Task directions
Reproduce the records below verbatim, omitting the pictures from the answer.

Stored records
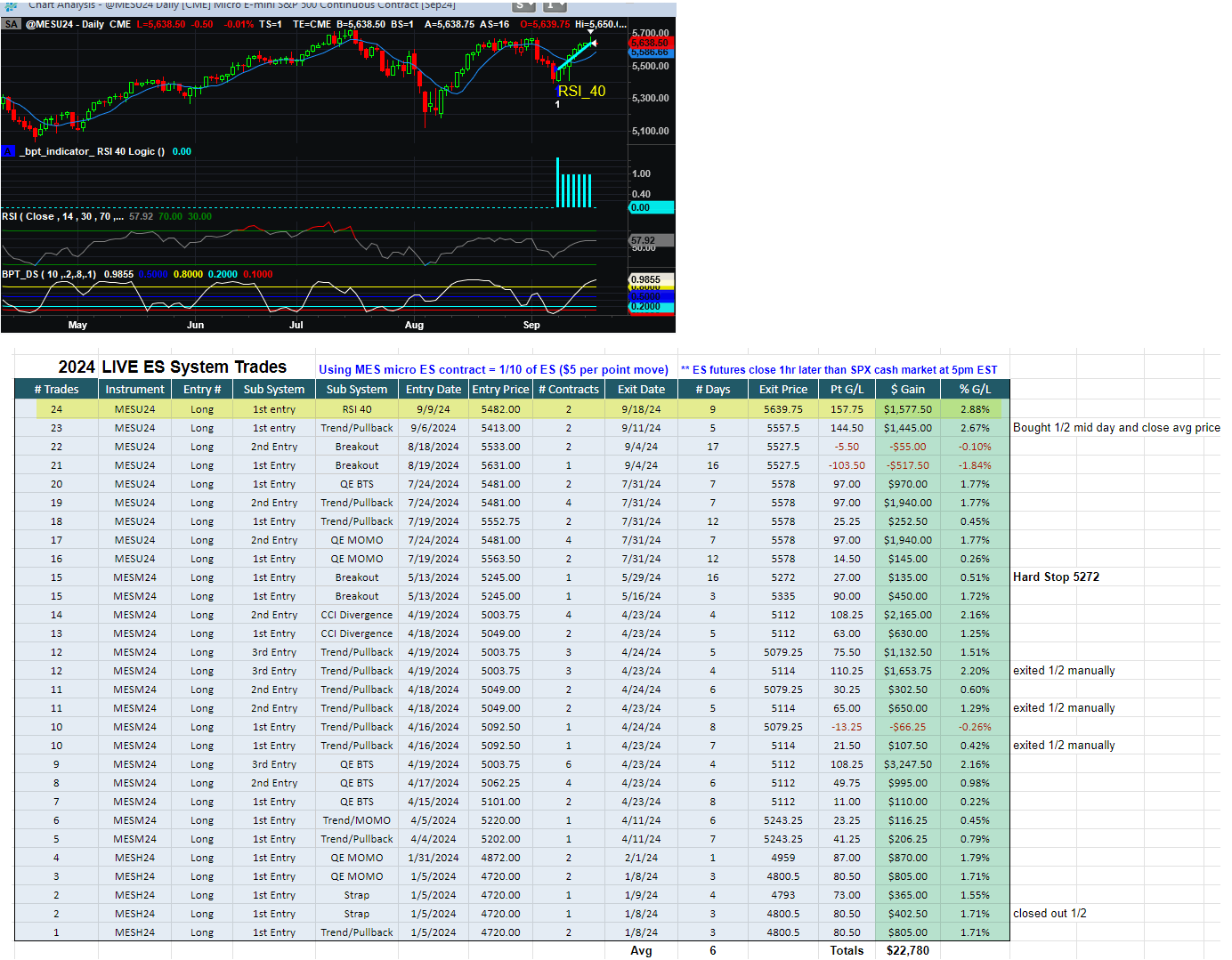The height and width of the screenshot is (960, 1232).
Task: Click the 1 button in the title bar
Action: [556, 5]
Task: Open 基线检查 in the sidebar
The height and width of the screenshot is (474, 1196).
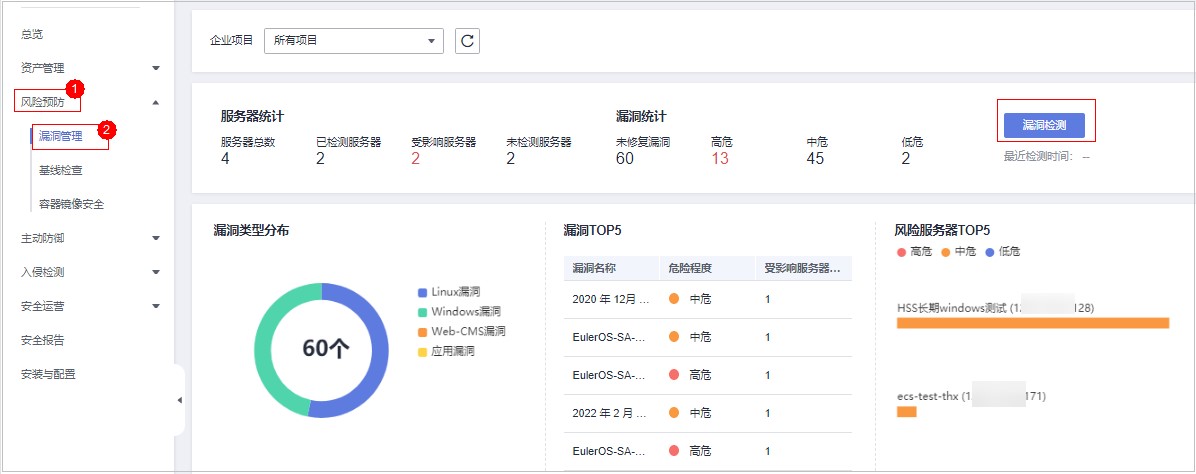Action: (x=61, y=170)
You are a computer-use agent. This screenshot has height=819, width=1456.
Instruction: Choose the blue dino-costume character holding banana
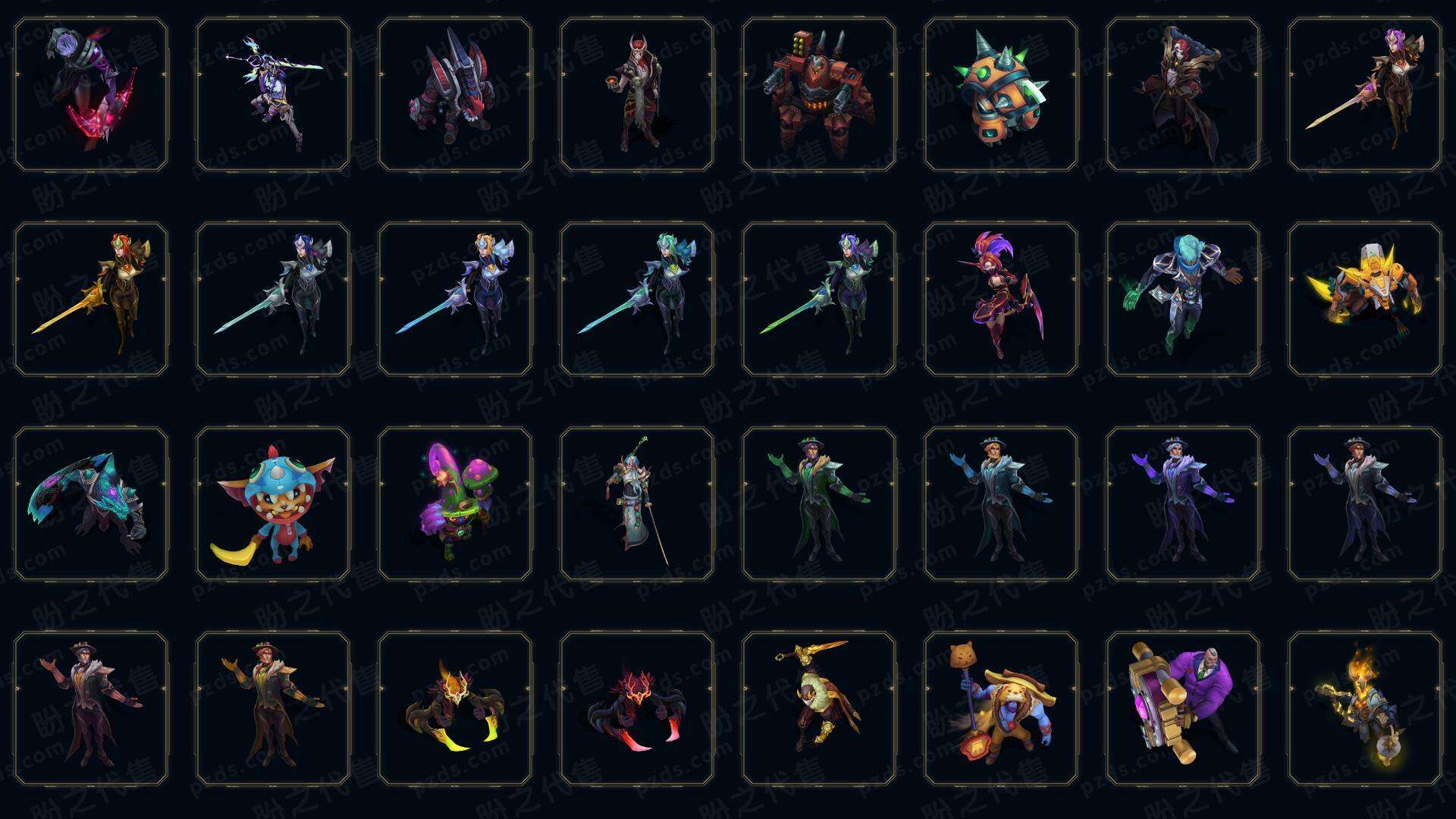coord(273,504)
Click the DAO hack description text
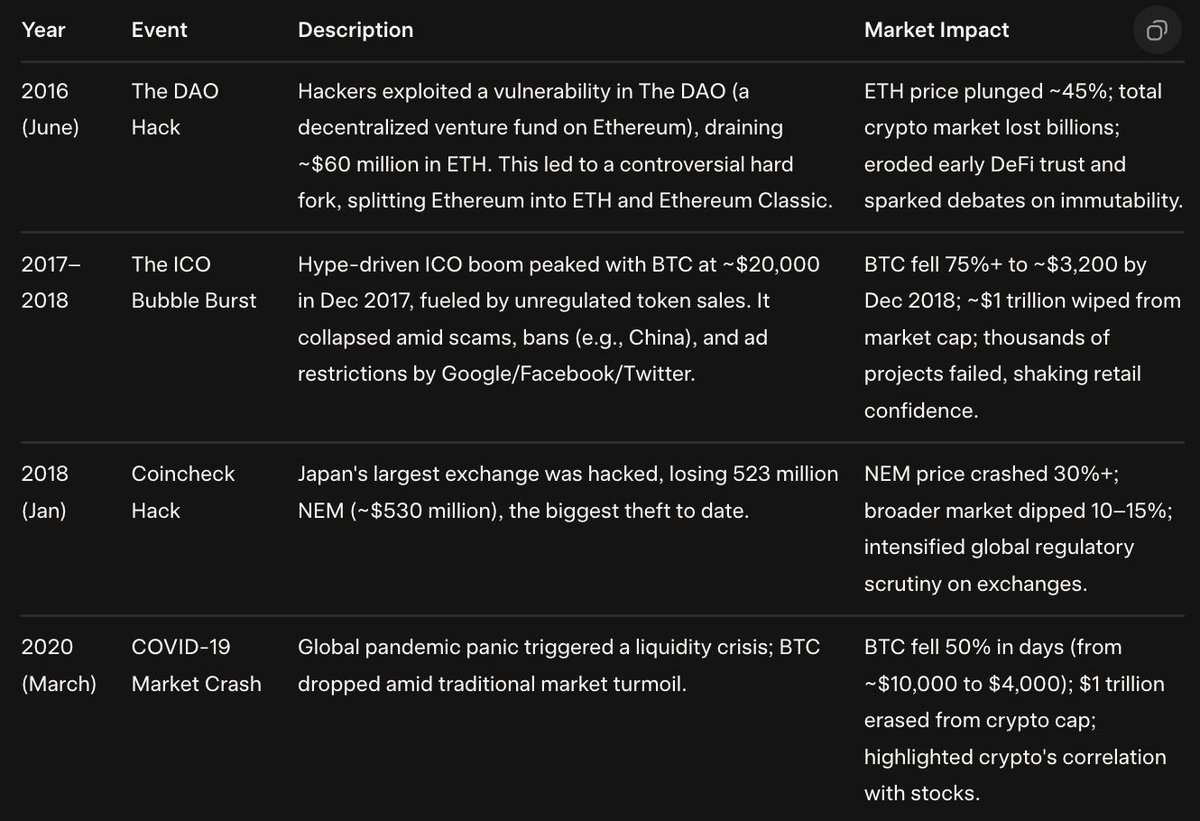The image size is (1200, 821). [565, 146]
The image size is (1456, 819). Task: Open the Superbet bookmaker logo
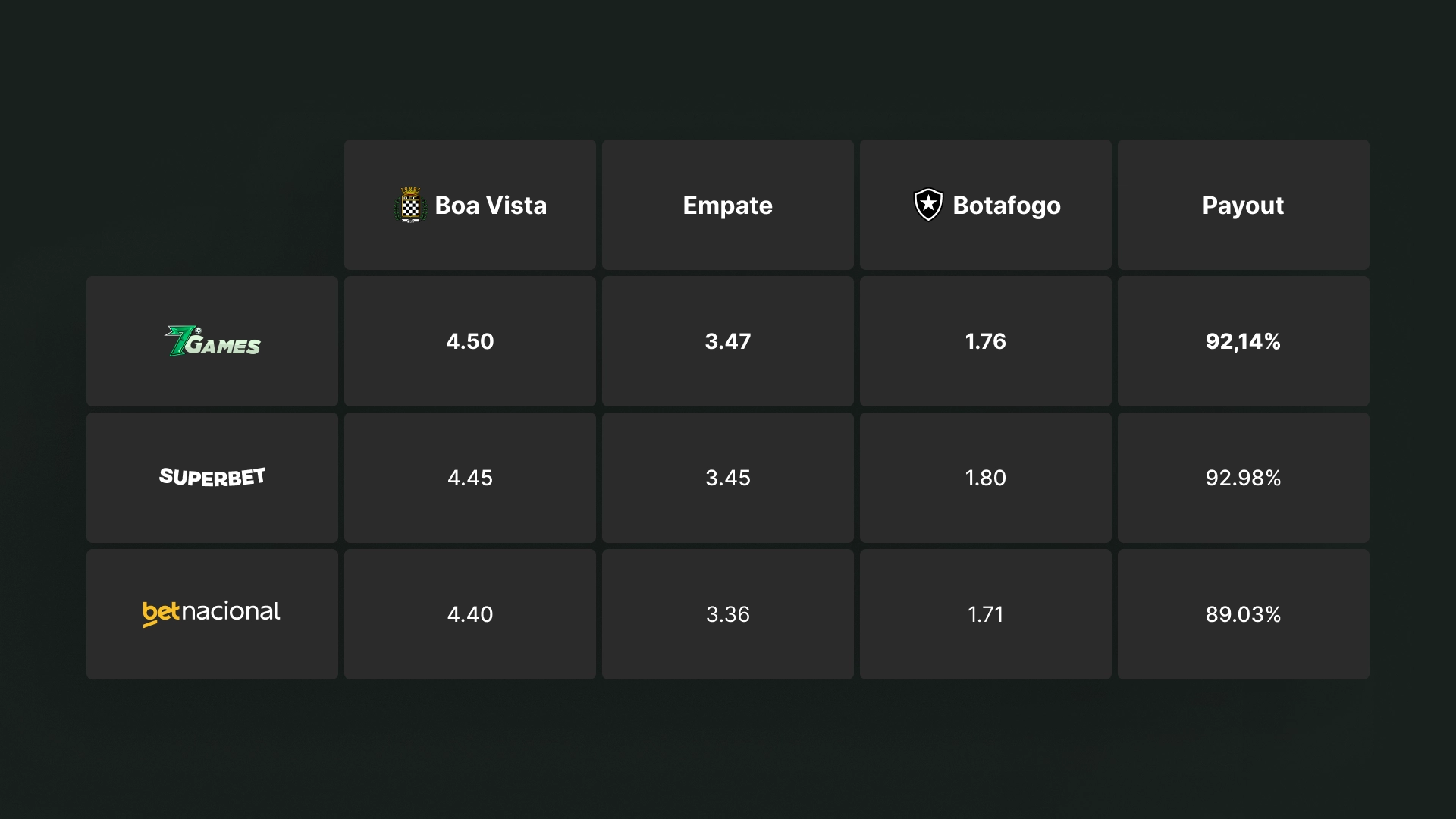[x=212, y=477]
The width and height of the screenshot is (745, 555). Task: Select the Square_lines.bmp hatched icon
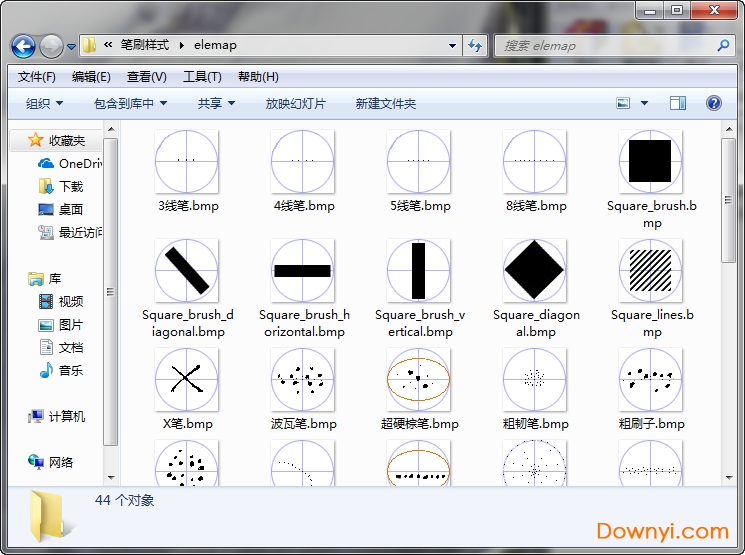point(651,270)
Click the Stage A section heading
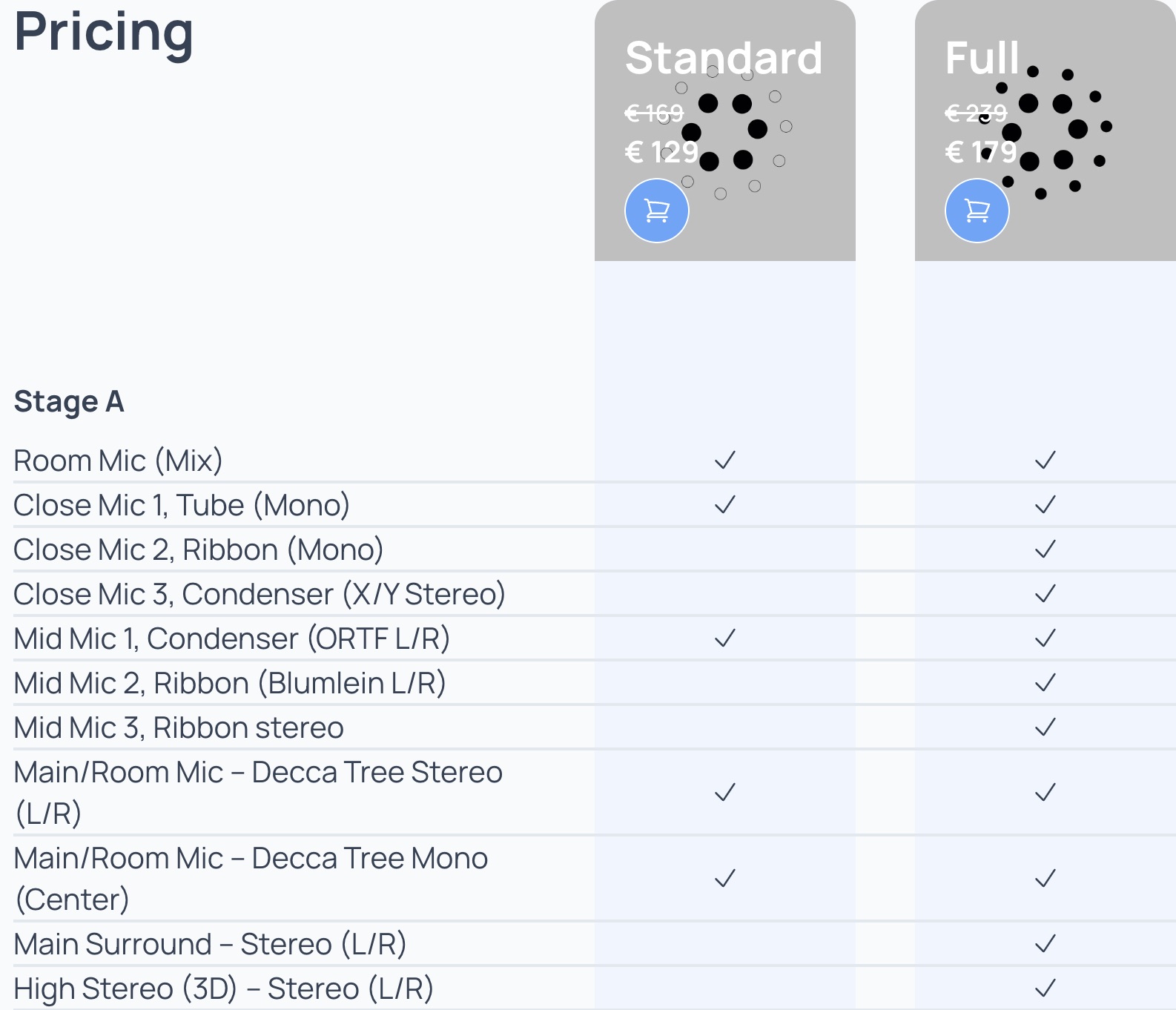Screen dimensions: 1176x1010 click(x=69, y=402)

Exercise solution
The height and width of the screenshot is (960, 1232).
Task: Click the 1 button in the title bar
Action: [556, 5]
Task: Open 基线检查 in the sidebar
The height and width of the screenshot is (474, 1196).
Action: (x=61, y=170)
You are a computer-use agent. This screenshot has height=819, width=1456.
Instruction: Choose the blue dino-costume character holding banana
coord(273,504)
Click the DAO hack description text
The image size is (1200, 821). [565, 146]
The image size is (1456, 819). Task: Open the Superbet bookmaker logo
[x=212, y=477]
The width and height of the screenshot is (745, 555). Task: Select the Square_lines.bmp hatched icon
point(651,270)
Click the Stage A section heading
Screen dimensions: 1176x1010 click(x=69, y=402)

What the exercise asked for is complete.